Autre parade : se spécialiser sur des créneaux précis pour réduire le nombre de données nécessaires d’apprentissage. Grâce à une collaboration avec le FBI, le japonais Trend Micro a développé une offre de détection d’e-mails malveillants ciblant les directions financières. "À base d’une solution de machine learning, nous avons établi une sorte d’ADN de ce type de messages fondé sur la récurrence de certains motifs au sein même du message, mais également des serveurs informatiques relais qui les émettent", détaille Loïc Guézo, stratégiste en cybersécurité pour Trend Micro. Si prometteuse soit-elle, l’IA soulève de nombreuses questions. "Ces systèmes intelligents peuvent être la cible de nouvelles classes d’attaque qui visent à les tromper ou influencer leur comportement", avertissent les chercheurs qui organisent la conférence de cybersécurité C&esar qui réunit chaque année les principaux acteurs français gouvernementaux, industriels et académiques. Son côté boîte noire, qui produit des résultats sans que l’on sache réellement comment ils sont obtenus, interpelle. "Le manque d’explicabilité des prises de décision et la difficulté à analyser leur comportement peuvent présenter un risque", renchérissent-ils.

Les experts ont déjà démontré qu’une IA pouvait être trompée… Notamment dans la reconnaissance d’objet dans une image. Il suffit de modifier quelques pixels bien précis représentant un panda pour faire croire à une intelligence artificielle qu’elle voit un gibbon ! Le principe est le même pour une cyberattaque. L’attaquant peut passer sous les radars d’une IA s’il laisse derrière lui les "bonnes" traces informatiques.
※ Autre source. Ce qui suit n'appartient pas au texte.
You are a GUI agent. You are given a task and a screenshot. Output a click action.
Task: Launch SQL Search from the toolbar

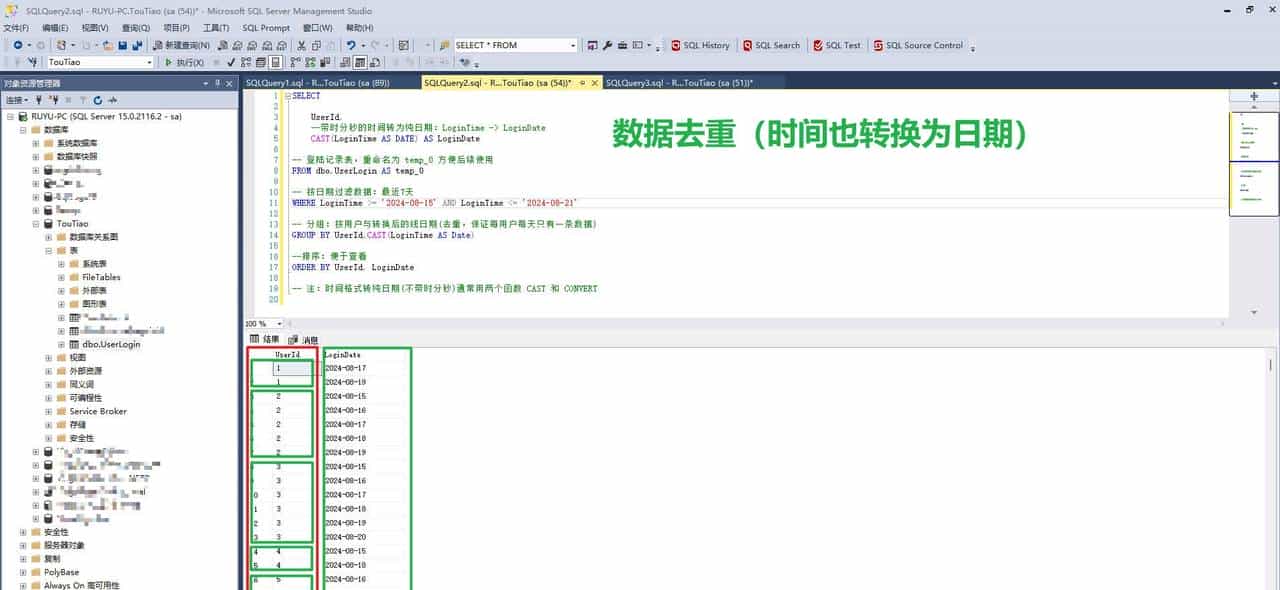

Enfin, l’IA peut se retourner contre la cybersécurité. "Avec un tel outil, un pirate peut rapidement cartographier des vulnérabilités d’un réseau et diffuser un virus virulent de manière très efficace", soulève Thierry Berthier, chercheur en cyberdéfense et cybersécurité à l’université de Limoges et copilote du groupe de travail sécurité-intelligence artificielle au sein du Hub France IA. C’est alors IA contre IA. La Darpa, l’agence de recherche des militaires américains, finance de larges travaux dans ce domaine. À l’heure des algorithmes d’intelligence automatique, la course technologique entre les cybervoleurs et les gendarmes numériques n’est pas près de s’arrêter.